Lord Hervey appears to have received an account of this interview direct from the Queen and Princesses when they were partaking of the chocolate he had had prepared for them in his room, and we may take it that any conversation unfavourable to them was discreetly left out.
The Duke of Grafton, Lord Essex and Lord Hervey, were then admitted to see the baby, and the Queen withdrew with this very considerate remark to the Princess of Wales after embracing her:
“My good Princess, is there anything you want, anything you wish or anything you would have me do? Here I am, you have but to speak and ask, and whatever is in my power that you would have me do, I promise you I will do it.”
The Prince accompanied her to the foot of the stairs where he parted from his mother, who walked across the courtyard to Lord Hervey’s lodgings.
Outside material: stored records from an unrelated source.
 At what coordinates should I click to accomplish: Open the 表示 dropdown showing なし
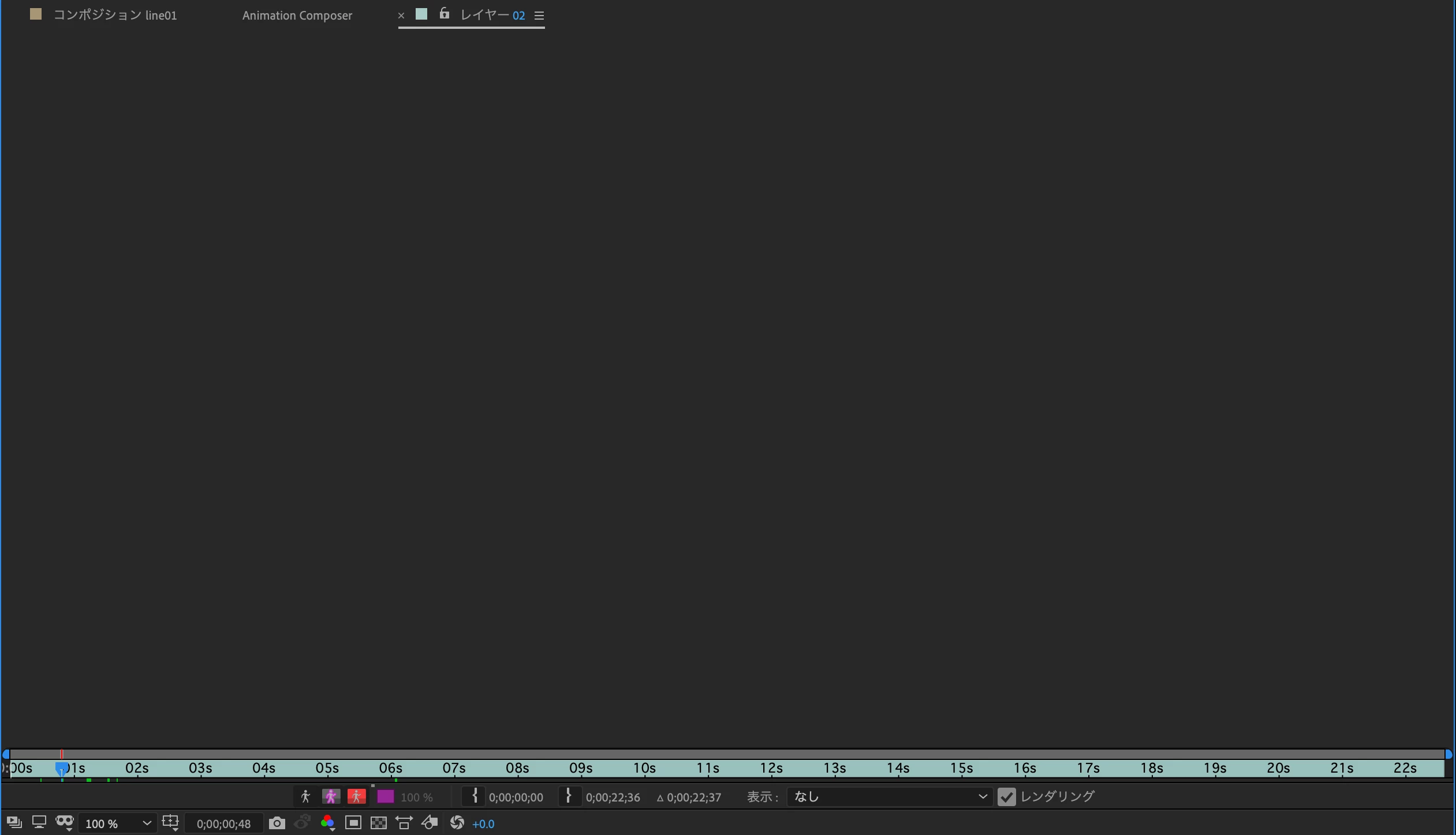pos(889,797)
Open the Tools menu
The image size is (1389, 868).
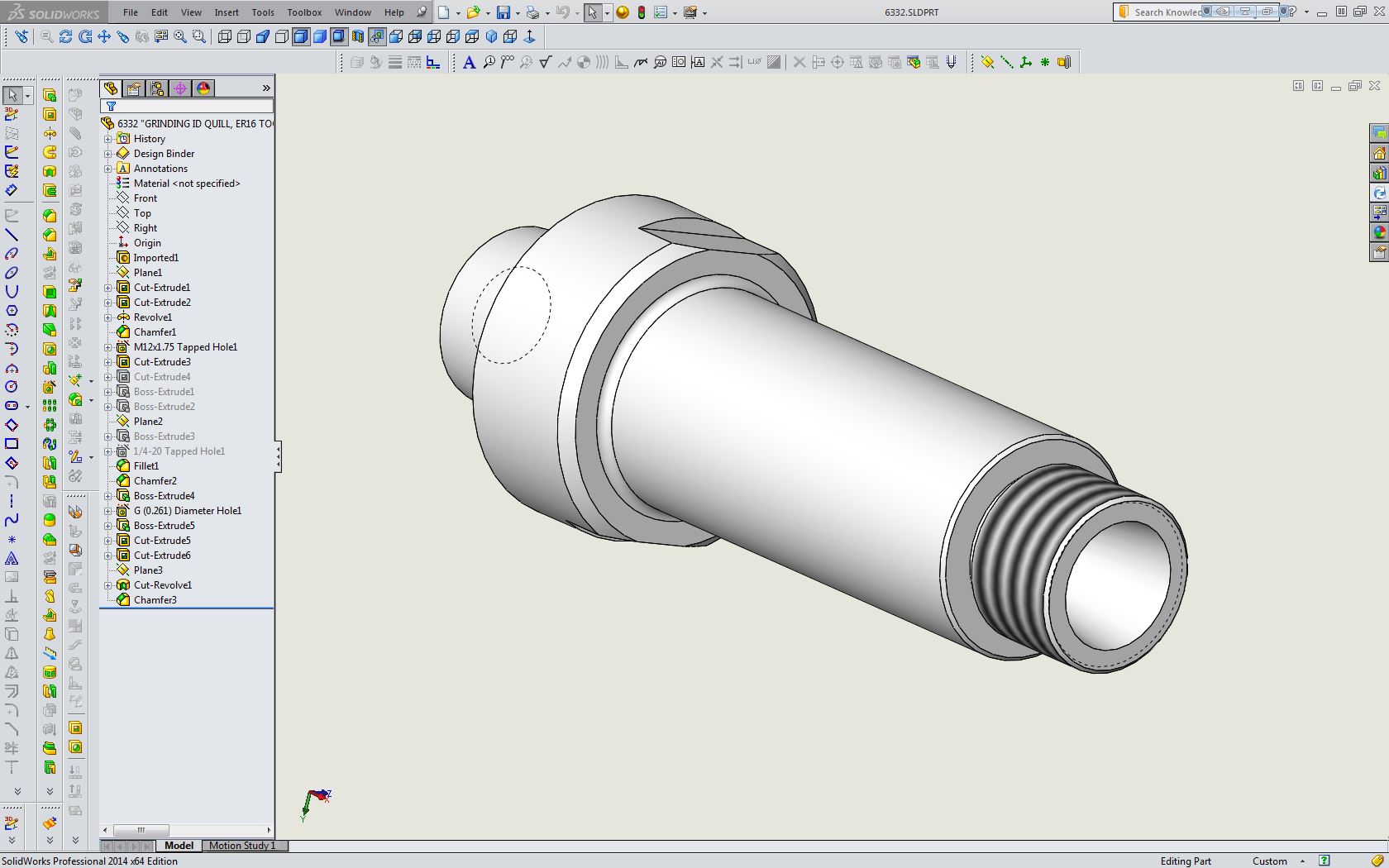262,12

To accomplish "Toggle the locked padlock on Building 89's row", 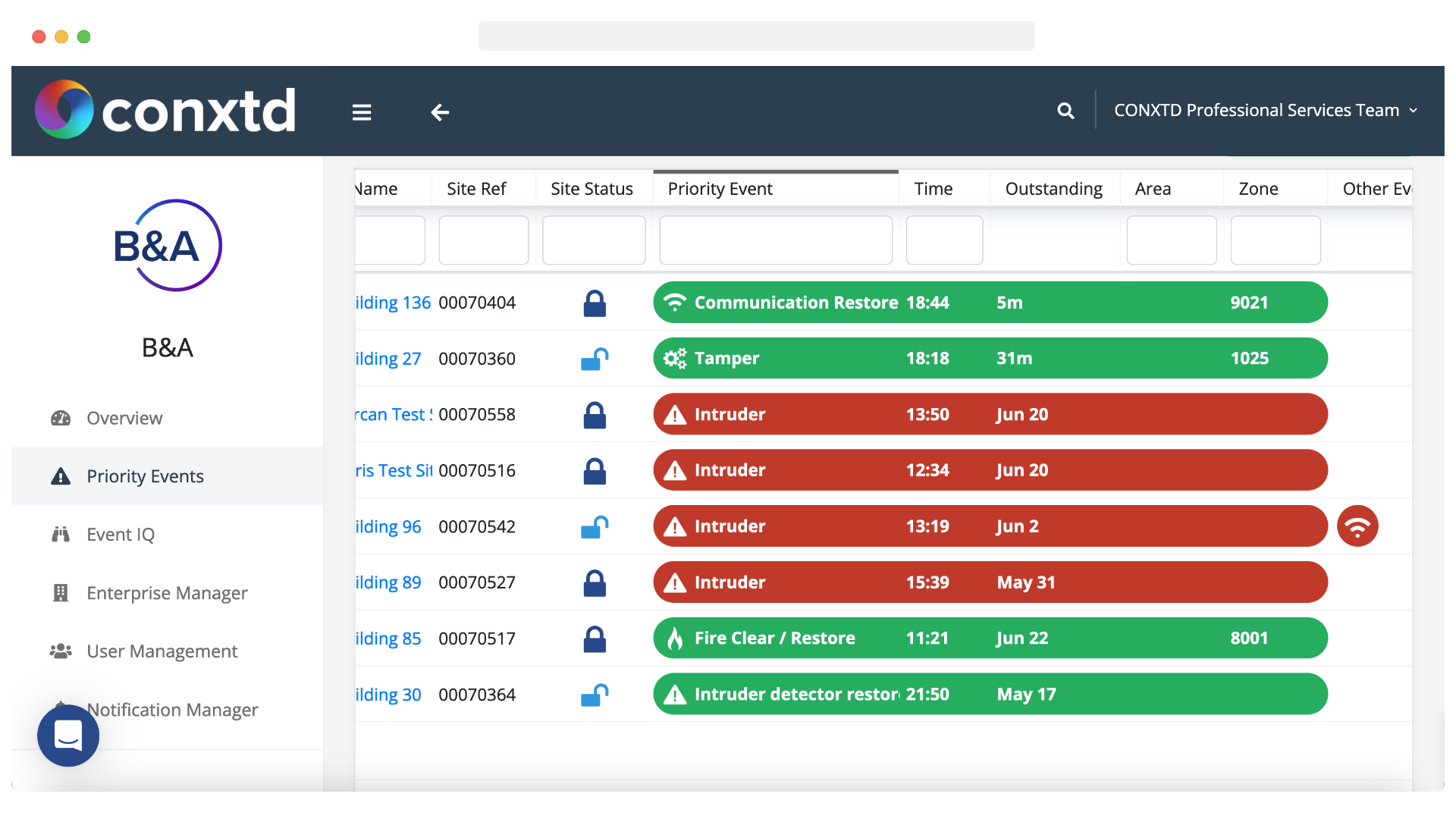I will click(x=595, y=582).
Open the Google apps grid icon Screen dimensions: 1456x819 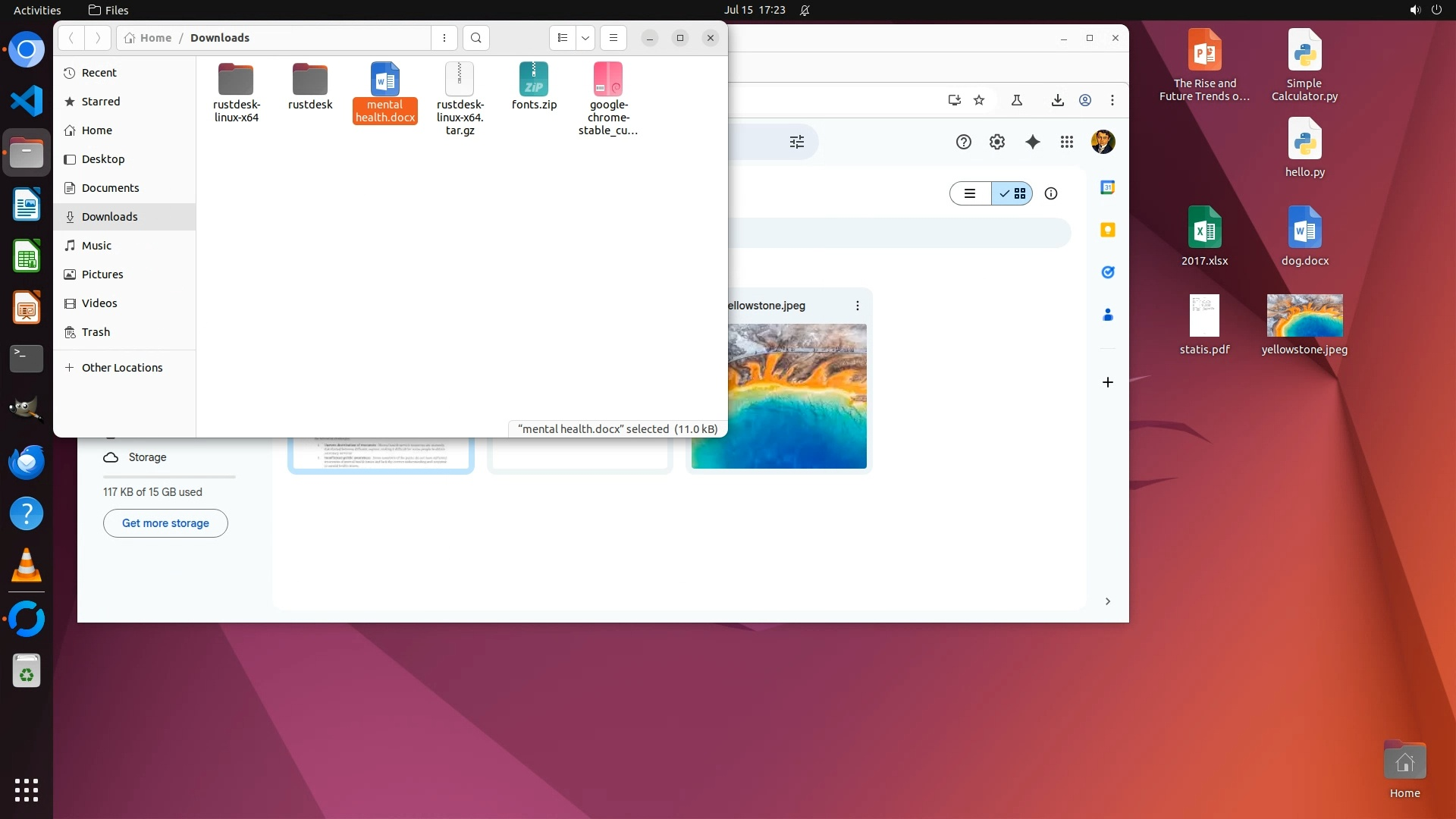(x=1066, y=142)
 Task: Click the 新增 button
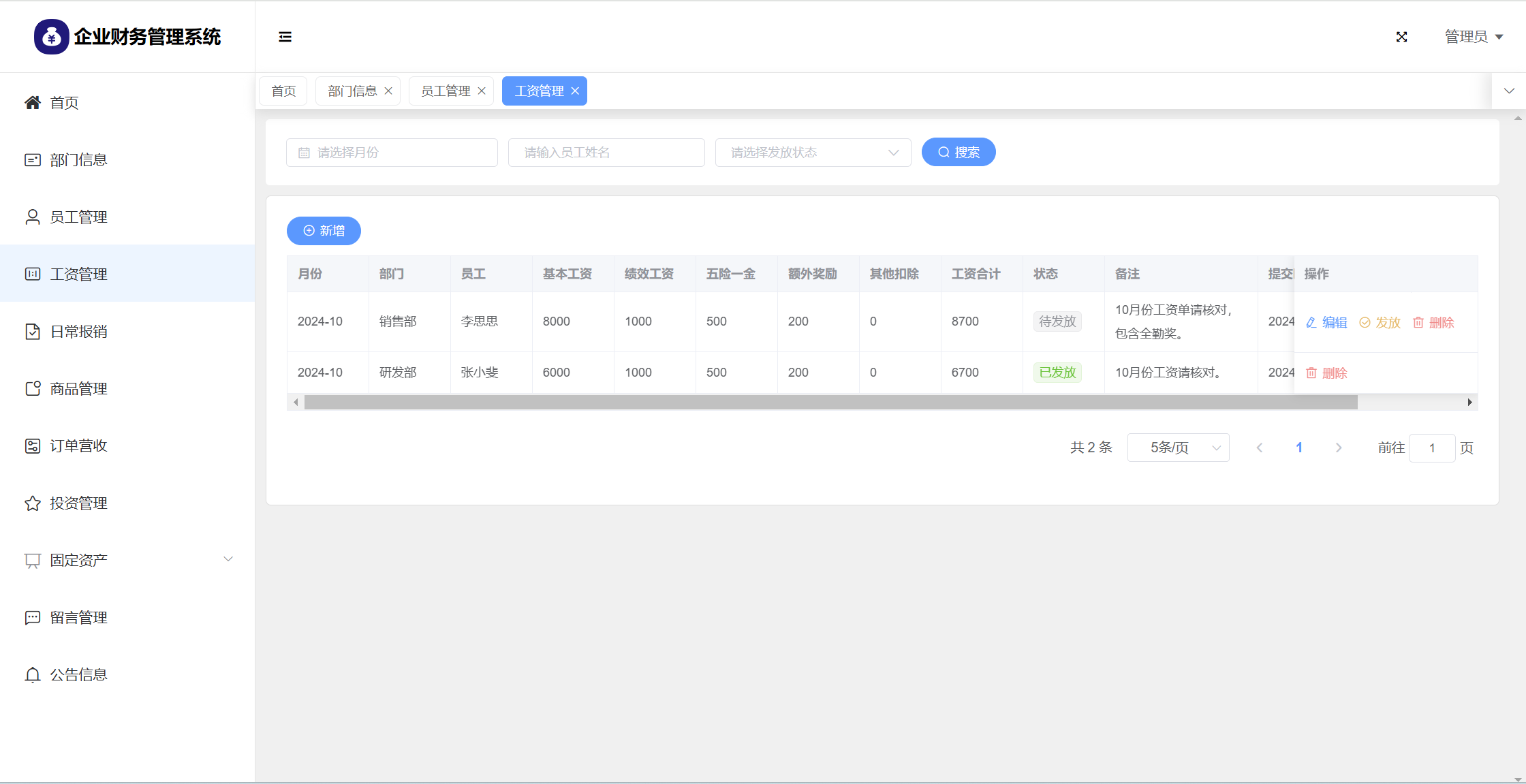coord(324,231)

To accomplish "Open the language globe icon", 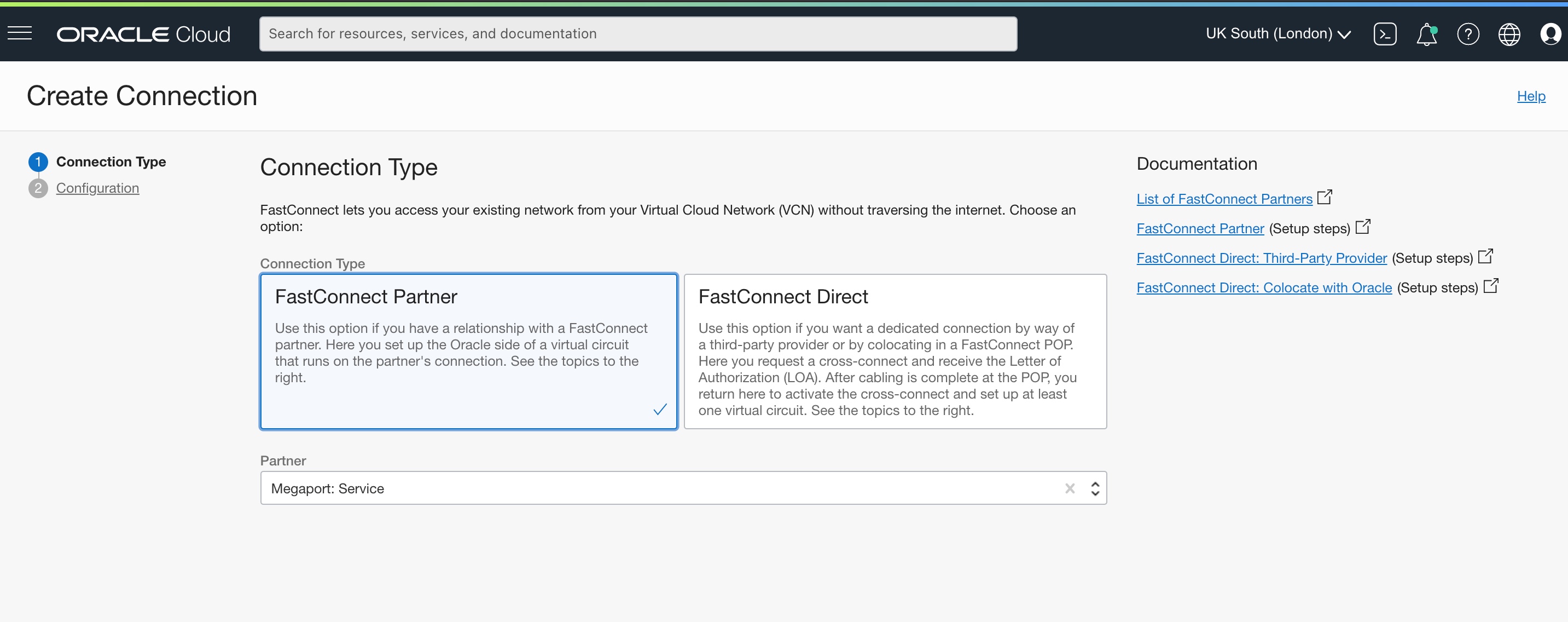I will [1509, 34].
Arrived there she made the following characteristic and elegant observation to the two Princesses and the Duke of Grafton, and Lord Hervey who accompanied her:
“Well, upon my honour, I no more doubt this poor little bit of a thing is the Princess’s child than I doubt of either of these two being mine; though I own to you I had my doubts upon the road that there would be some juggle, and if instead of this poor little ugly she-mouse there had been a brave, large, fat, jolly boy, I should not have been cured of my suspicions.”
And now comes the great question which has puzzled everybody from that day to this, and to which only the feeblest and most unsatisfying answers have been given.
Why did the Prince and Princess take all this trouble in removing from Hampton Court in order that their child might be born in London?
That they had made their preparations beforehand in providing the nurse who appeared at a few minutes’ notice cannot be doubted, and that, like the careless young people that they were, they left out many of the essentials—such as the sheets—is also evident. Why did they take all this trouble?